Task statement
Please put the lines into a JSON list of strings, one string per line with blank lines left out, covering everything from the line containing "Image resolution: width=474" down to the line containing "pos(210,224)", both included.

>> Start Exercise materials

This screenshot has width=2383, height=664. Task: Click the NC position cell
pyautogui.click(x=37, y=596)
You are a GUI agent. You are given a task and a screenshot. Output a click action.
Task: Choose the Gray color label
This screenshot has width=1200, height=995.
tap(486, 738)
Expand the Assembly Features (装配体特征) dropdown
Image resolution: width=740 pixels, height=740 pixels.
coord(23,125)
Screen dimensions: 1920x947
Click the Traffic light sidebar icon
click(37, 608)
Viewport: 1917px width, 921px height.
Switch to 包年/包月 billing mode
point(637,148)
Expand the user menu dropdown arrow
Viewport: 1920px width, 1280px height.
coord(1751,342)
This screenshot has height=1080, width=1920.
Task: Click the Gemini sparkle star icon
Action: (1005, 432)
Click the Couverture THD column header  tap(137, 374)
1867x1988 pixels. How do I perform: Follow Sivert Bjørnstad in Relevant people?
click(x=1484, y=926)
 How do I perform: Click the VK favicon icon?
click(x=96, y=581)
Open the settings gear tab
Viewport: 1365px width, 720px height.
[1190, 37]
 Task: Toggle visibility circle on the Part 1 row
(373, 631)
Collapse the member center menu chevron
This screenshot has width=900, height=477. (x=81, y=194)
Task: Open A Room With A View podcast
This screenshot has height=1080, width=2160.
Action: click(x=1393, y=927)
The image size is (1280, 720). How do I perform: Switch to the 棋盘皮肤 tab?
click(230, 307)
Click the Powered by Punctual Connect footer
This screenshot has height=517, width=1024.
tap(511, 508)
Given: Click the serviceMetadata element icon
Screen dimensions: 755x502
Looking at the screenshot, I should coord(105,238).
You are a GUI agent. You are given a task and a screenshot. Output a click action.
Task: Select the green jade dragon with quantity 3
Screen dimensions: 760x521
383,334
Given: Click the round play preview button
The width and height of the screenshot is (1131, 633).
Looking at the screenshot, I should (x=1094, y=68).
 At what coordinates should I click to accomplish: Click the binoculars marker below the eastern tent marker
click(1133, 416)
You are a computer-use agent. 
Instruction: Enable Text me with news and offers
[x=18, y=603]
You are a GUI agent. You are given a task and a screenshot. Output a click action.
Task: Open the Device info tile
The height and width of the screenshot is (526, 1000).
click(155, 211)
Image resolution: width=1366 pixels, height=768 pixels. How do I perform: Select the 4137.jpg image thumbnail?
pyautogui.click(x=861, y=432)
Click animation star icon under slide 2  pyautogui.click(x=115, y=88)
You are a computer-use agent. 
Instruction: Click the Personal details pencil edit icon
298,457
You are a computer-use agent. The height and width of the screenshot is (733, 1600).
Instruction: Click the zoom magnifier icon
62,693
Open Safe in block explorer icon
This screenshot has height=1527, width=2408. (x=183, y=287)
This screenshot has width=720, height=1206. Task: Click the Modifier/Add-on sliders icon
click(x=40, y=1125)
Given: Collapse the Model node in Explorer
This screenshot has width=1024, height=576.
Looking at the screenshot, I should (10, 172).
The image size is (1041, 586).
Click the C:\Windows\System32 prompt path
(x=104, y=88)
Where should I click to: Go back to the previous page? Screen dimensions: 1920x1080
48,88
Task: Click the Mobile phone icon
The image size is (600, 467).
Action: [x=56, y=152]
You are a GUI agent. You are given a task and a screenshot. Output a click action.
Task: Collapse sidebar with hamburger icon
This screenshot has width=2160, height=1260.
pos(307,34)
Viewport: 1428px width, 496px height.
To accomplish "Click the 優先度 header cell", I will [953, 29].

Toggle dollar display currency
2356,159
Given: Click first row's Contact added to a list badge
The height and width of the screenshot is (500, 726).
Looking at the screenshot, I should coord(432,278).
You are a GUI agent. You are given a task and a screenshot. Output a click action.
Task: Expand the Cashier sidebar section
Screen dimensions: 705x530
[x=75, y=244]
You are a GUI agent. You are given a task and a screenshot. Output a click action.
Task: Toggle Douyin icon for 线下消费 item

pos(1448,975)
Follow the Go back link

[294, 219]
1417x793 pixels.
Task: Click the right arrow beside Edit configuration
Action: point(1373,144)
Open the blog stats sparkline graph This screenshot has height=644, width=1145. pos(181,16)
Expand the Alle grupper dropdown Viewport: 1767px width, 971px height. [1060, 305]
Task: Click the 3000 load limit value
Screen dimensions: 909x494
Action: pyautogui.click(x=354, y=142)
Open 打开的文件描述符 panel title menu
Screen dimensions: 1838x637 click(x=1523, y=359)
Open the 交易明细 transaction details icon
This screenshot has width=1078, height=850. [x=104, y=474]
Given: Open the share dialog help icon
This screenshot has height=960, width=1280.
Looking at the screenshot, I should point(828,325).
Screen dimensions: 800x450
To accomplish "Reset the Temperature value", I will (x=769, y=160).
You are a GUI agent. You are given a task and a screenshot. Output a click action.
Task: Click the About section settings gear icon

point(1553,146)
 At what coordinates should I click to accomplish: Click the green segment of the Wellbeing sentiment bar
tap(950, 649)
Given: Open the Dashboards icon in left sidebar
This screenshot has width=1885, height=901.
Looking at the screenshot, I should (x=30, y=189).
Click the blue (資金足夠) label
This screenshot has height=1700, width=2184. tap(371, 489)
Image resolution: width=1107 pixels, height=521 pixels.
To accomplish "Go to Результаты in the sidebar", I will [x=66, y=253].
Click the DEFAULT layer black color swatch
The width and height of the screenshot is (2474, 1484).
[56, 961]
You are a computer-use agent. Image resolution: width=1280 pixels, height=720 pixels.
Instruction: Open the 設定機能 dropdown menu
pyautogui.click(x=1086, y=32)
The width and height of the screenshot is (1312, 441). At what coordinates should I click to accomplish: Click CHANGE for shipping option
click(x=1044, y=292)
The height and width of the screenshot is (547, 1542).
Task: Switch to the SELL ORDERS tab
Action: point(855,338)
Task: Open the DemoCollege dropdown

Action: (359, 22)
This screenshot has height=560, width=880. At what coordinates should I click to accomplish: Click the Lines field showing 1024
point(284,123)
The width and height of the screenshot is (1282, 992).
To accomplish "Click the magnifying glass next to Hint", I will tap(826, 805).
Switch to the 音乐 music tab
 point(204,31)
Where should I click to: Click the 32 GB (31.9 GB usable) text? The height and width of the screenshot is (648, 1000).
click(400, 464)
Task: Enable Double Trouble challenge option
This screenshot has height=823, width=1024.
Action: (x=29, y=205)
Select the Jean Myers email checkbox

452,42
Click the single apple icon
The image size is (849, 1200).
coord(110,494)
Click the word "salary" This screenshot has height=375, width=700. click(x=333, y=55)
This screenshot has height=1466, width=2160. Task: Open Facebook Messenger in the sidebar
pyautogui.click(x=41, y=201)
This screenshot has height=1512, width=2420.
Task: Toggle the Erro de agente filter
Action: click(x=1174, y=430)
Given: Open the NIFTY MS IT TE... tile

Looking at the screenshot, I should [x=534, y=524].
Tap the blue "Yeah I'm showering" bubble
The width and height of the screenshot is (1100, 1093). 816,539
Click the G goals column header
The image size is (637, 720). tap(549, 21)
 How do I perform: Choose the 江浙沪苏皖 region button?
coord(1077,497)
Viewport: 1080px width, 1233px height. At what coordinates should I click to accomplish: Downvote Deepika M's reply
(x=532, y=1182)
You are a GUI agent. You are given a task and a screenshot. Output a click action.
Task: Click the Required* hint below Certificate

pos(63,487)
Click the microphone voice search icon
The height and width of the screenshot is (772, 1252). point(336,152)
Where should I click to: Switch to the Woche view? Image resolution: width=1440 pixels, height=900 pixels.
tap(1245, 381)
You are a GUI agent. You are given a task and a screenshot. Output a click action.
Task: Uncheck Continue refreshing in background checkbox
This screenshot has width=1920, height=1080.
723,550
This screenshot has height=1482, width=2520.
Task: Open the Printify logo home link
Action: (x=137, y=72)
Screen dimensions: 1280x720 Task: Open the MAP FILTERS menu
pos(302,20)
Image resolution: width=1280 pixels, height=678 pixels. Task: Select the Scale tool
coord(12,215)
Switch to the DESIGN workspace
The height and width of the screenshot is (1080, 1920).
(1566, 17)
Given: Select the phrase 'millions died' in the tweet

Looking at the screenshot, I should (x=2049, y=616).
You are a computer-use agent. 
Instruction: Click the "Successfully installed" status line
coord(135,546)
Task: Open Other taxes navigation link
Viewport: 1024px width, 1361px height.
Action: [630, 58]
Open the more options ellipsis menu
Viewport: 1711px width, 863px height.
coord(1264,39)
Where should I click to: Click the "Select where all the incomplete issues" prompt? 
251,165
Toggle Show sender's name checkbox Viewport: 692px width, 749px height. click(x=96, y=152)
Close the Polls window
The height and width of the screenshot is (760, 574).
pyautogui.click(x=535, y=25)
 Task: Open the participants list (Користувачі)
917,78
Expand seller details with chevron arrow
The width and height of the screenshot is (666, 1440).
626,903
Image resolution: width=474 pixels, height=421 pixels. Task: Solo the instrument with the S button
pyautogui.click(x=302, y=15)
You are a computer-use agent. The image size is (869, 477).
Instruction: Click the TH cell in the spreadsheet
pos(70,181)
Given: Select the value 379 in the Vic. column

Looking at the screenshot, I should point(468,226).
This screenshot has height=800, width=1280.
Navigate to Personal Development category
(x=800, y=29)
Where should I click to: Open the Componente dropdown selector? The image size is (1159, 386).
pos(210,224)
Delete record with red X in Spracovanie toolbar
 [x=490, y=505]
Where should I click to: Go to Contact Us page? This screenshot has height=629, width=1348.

>> End Exercise materials

Answer to the problem
[
  "Image resolution: width=474 pixels, height=421 pixels. Task: Solo the instrument with the S button",
  "pyautogui.click(x=302, y=15)",
  "You are a computer-use agent. The image size is (869, 477).",
  "Instruction: Click the TH cell in the spreadsheet",
  "pos(70,181)",
  "Given: Select the value 379 in the Vic. column",
  "Looking at the screenshot, I should point(468,226).",
  "This screenshot has height=800, width=1280.",
  "Navigate to Personal Development category",
  "(x=800, y=29)",
  "Where should I click to: Open the Componente dropdown selector? The image size is (1159, 386).",
  "pos(210,224)"
]